Scientists claim gold in human excrement is worth millions

Scientists claim gold in human excrement is worth millions

Microscopic gold-rich and lead-rich particles in a municipal biosolids sample. Image: Heather Lowers, USGS Denver Microbeam Laboratory.

A team of U.S. researchers has given the expression “where there’s muck there’s brass” a whole new meaning by claiming you can extract gold and other precious metals from human faeces.

According to their research, presented at the national meeting of the American Chemical Society, the microscopic particles of gold, lead, copper and other valuable metals found in biosolids could be worth “mining.”

So far the group has already identified gold in waste from American sewage treatment plants at levels which if found in rock would be seen as commercially viable by traditional prospectors.

Lead by Kathleen Smith of the U.S. Geological Survey, the team of researchers initially set out to find better ways of extracting foreign particles from human waste.

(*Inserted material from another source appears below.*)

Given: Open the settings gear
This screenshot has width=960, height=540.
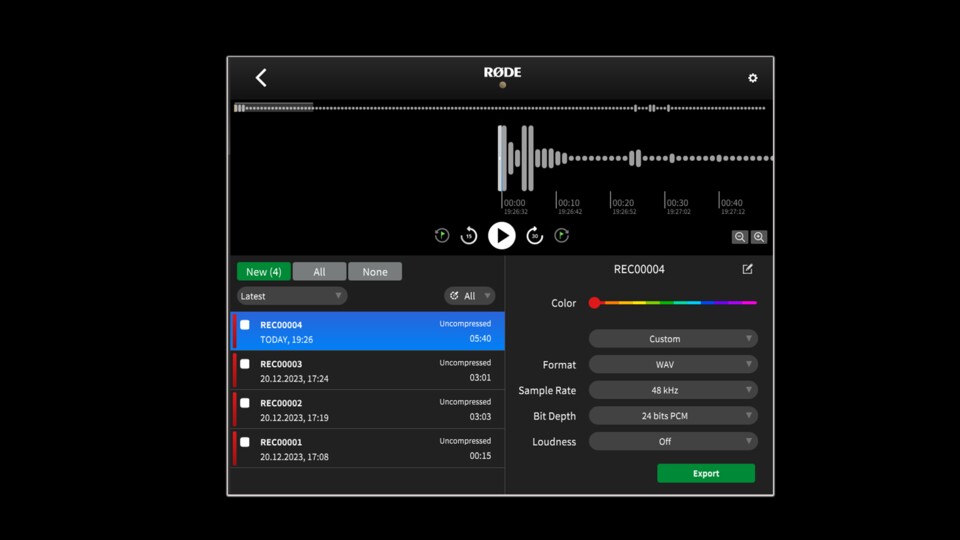Looking at the screenshot, I should click(753, 78).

They realized that once it is treated, about half of it (3.5 million tons in the U.S. to be exact) is used to fertilize farms and forests across the country.

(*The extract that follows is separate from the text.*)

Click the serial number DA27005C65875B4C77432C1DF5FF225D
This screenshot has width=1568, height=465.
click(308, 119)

What Smith and her team want is to get those metals — which get into our waste by way of their presence in cleaning agents, beauty and hygiene products, and clothing — out of this end-product and instead, turn them into fertilizer and reusable metals.

The team has a two-pronged approach. In one part of the study, they will continue looking at removing some regulated metals from the biosolids that limit their use for land application.

In the other phase, they are interested in collecting valuable metals that could be sold, including some of the more technologically important metals, such as vanadium and copper that are in cell phones, computers and alloys.

A similar study published earlier this year in the journal Environmental Science and Technology estimated that the waste from one million Americans could contain as much as US$13 million worth of metals.